Pre-release of the v2 hcsshim package and runhcs.exe

Performance Improvements:

• Adds cached exec.LookPath results for runhcs.exe when using the go-runhcs pkg. This can lead to about 15 ms savings per runhcs.exe command.

Pre-release of the v2 hcsshim package and runhcs.exe

Bug Fixes

• Fixes a nil dereference causing a panic in runhcs.exe create when using any of the new options introduced in v0.8.0

Pre-release of the v2 hcsshim package and runhcs.exe

As of this release we will begin publishing the integration tests as part of the release process in the Assets.

New Features

1. Custom Annotations via OCI config.json

io.microsoft.virtualmachine.computetopology.memory.allowovercommit

true - (default) Uses VA backed memory from the Windows Page File rather than physically backed memory.
false - Uses physically (RAM) backed memory

io.microsoft.virtualmachine.computetopology.memory.enabledeferredcommit

true - Requires AllowOverCommit = true - Uses deferred commit on VA backed memory only writing to the Windows Page File at allocation time.
false - (default) - Commits all VA backed memory at create time.

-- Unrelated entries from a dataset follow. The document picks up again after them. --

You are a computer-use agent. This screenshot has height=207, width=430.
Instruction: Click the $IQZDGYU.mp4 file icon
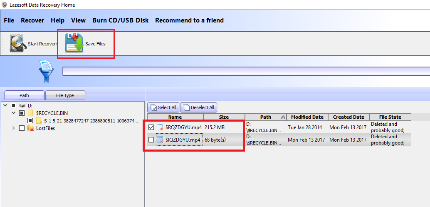pyautogui.click(x=160, y=140)
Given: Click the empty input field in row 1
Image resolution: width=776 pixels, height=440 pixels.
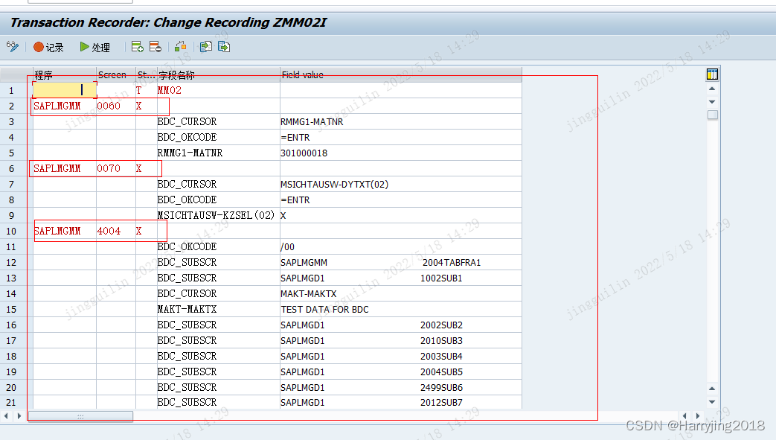Looking at the screenshot, I should 63,89.
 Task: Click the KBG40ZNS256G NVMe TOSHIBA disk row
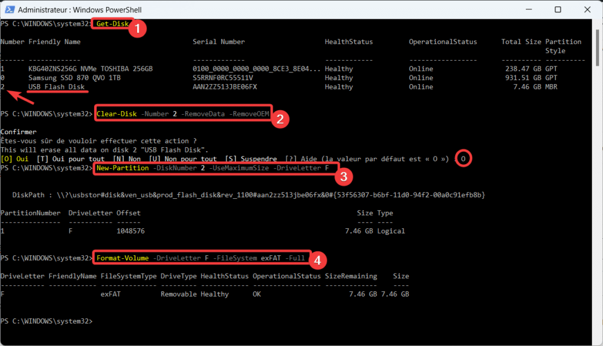click(90, 69)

io.microsoft.virtualmachine.devices.virtualpmem.maximumcount (LCOW Only)

[0 - 128] - (64 default) - Describes the valid number of vPMEM layers that can be uses for LCOW container layers.

io.microsoft.virtualmachine.devices.virtualpmem.maximumsizebytes (LCOW Only)

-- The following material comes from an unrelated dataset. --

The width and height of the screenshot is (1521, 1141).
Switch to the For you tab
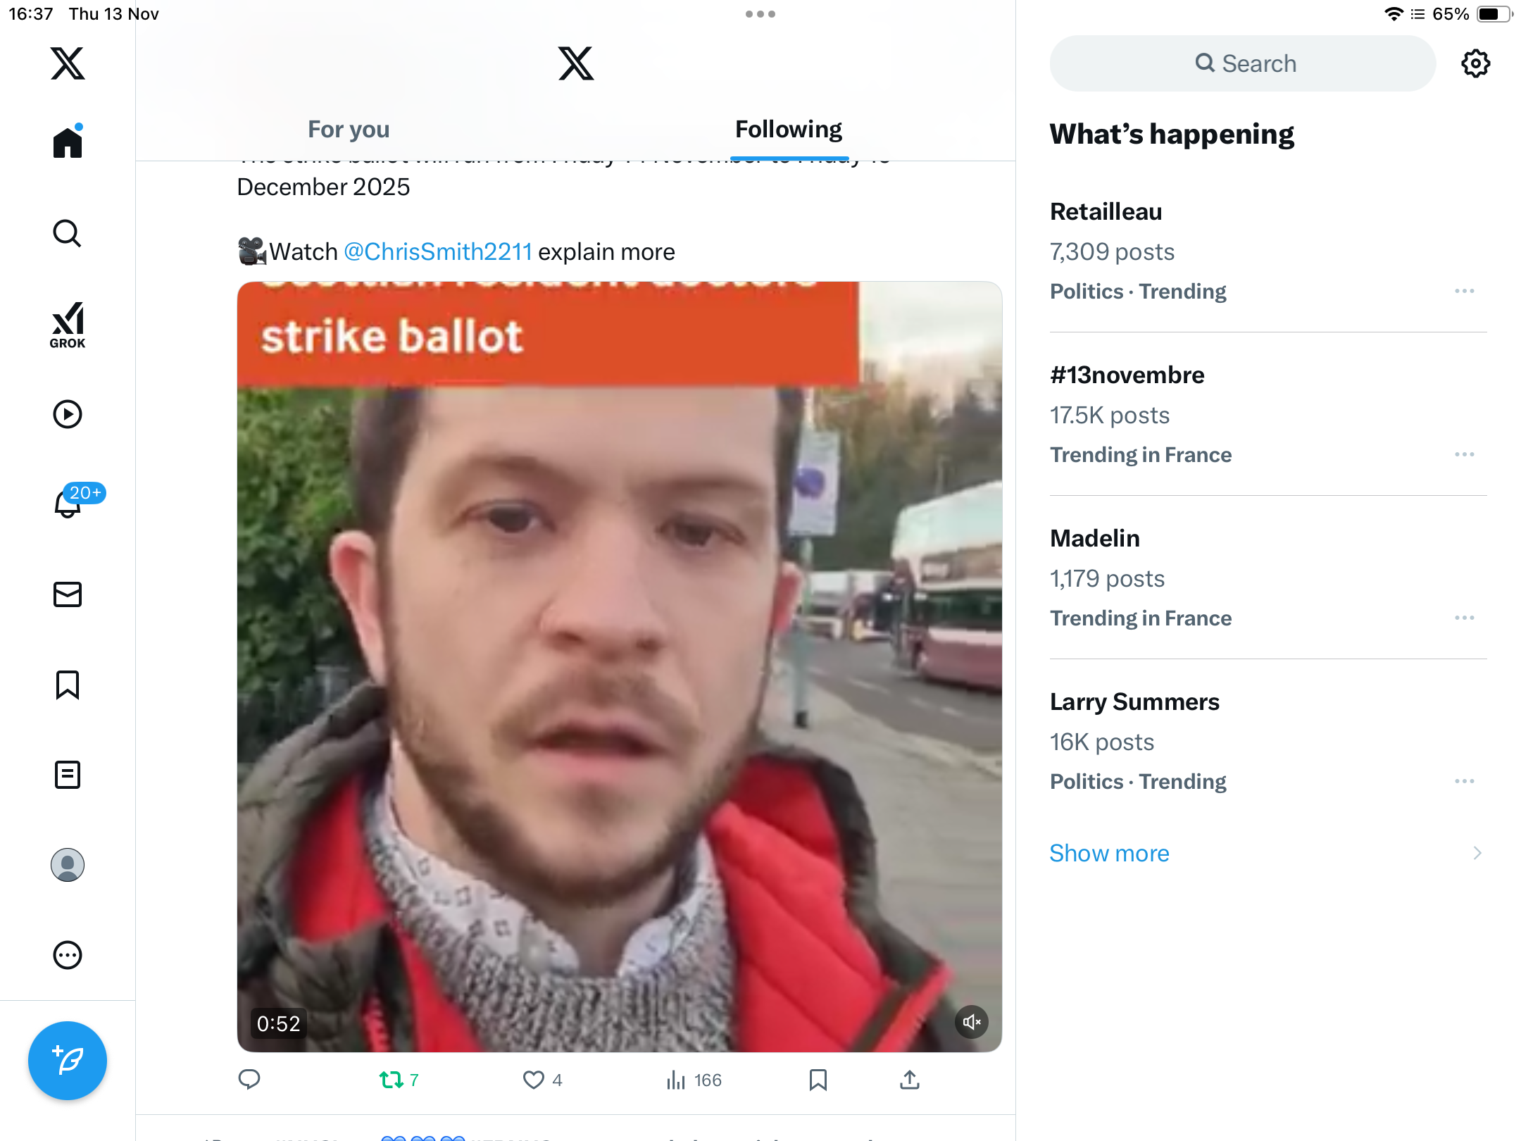(x=349, y=130)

[0 - int32(max)] - (4GB default) - Describes the maximum size of each vPMEM device. A layer size larger than this number will be mapped via SCSI if SCSI is enabled.

2. All layer sizes greater than io.microsoft.virtualmachine.devices.virtualpmem.maximumsizebytes (4GB default) will now automatically fall back to mapping in via SCSI if SCSI is enabled (true default)

Bug Fixes

• Fixes a bug where the previous use of "uvm-memory-type": "Physical" (now: "io.microsoft.virtualmachine.computetopology.memory.allowovercommit": false) would fail to start on Windows Hyper-V Containers.

Breaking changes from previous pre-release

• Removes the previous uvm-memory-type annotation in favor of the more granular io.microsoft.virtualmachine.computetopology.memory.allowovercommit and io.microsoft.virtualmachine.computetopology.memory.enabledeferredcommit options.

Pre-release of the v2 hcsshim package and runhcs.exe

• Fixes a bug in v0.7.13 that "uvm-memory-type": "Physical" was being incorrectly overridden by order of precedence.

Pre-release of the v2 hcsshim package and runhcs.exe

This is a spot fix to the v0.7.12 release adding the export of AssignedDevice to V1.